Landmark in Taganrog, Rostov Region, Russia

The Idelson Pharmacy (Russian: Аптека Идельсона) is a landmark in the city of Taganrog, Rostov Region, Russia, located in Krasny Pereulok 23. The modern name is Pharmacy No.53. According to Decision No.301 of 18 November 1992, the house where Idelson's pharmacy was located recognized as an object of the cultural heritage of the regional values.

==History==
In the beginning, Ruvim (Robert) Borisovich Idelson rented a room on the modern Chekhov Street for the location of his pharmacy. Then, to develop his own business, he bought a two-story house with the same pharmacy on the first floor in 1884. Over time, Idelson's pharmacy became the best in the city of Taganrog. Until now, the image of the label from the pharmacy of Idelson has been preserved.

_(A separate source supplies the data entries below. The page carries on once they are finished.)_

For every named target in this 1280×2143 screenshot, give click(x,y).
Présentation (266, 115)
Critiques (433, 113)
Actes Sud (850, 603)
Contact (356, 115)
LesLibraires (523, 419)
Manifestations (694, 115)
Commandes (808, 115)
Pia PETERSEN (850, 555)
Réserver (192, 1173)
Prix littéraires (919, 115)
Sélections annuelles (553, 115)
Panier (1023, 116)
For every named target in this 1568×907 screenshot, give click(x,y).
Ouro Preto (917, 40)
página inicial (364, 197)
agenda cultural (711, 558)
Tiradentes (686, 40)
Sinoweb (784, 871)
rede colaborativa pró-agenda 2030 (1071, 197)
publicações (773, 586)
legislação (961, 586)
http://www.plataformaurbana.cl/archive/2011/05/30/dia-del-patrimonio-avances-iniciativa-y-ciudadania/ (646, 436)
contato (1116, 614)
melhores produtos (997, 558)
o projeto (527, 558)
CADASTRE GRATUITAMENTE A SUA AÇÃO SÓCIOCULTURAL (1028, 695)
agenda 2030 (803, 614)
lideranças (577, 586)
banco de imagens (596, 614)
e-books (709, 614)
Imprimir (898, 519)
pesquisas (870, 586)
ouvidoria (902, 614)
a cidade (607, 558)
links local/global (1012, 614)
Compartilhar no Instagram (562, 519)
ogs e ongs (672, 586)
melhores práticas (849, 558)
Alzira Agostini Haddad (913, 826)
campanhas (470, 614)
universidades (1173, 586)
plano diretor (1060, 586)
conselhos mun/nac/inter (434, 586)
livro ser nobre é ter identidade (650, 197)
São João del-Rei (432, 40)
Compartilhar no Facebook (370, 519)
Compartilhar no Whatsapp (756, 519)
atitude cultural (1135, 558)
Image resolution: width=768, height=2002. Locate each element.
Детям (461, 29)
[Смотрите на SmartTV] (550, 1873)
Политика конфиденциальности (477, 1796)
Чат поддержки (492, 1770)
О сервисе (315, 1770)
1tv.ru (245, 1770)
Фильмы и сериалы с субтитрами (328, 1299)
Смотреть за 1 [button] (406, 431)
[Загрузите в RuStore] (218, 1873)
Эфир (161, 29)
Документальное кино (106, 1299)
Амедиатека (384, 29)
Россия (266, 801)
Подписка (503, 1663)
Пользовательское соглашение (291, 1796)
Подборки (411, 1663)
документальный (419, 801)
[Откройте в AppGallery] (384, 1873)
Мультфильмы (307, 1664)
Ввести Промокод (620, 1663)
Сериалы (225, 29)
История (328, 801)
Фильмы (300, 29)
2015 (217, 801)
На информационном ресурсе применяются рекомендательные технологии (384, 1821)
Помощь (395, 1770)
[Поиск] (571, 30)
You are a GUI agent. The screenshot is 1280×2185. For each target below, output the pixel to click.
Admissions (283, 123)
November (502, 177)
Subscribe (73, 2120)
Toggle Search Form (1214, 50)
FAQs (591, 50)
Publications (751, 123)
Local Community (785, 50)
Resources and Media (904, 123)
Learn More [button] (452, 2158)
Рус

The nationalization of the pharmacy took place on 20 June 1920. 9 people worked in the pharmacy room, I. B. Nankin was appointed to the post of the head pharmacist. The house became known as pharmacy No. 53 and continued its work. Since the late 1980s is a part of GPP "Pharmacy".

==Family of pharmacist==

- Son - Vladimir Robertovich Idelson (1881), Russian lawyer, author of monographs "Insurance Law" (1907) and "Credit, Banks and Exchange: Lectures read to students of the economic department of St. Petersburg Polytechnic Institute of Emperor Peter the Great in 1913 -14 years "(1914). Emigrated to England, naturalised as a British citizen in 1930 and became the first Russian admitted to the English Bar
- Daughter - Roza Robertovna Idelson, published plays in the periodicals of Taganrog, the wife of the surgeon and Hero of Labor V.V. Zak.
- The children of his cousin are writers E. Ya. Tarakhovskaya, S. Ya. Parnok and V. Ya. Parnakh.

==Description==

Elements that were created to decorate the facade, were located without a certain symmetry. These were bas-reliefs, lancet windows, thin columns. The exterior of the house was made in a style similar to Gothic.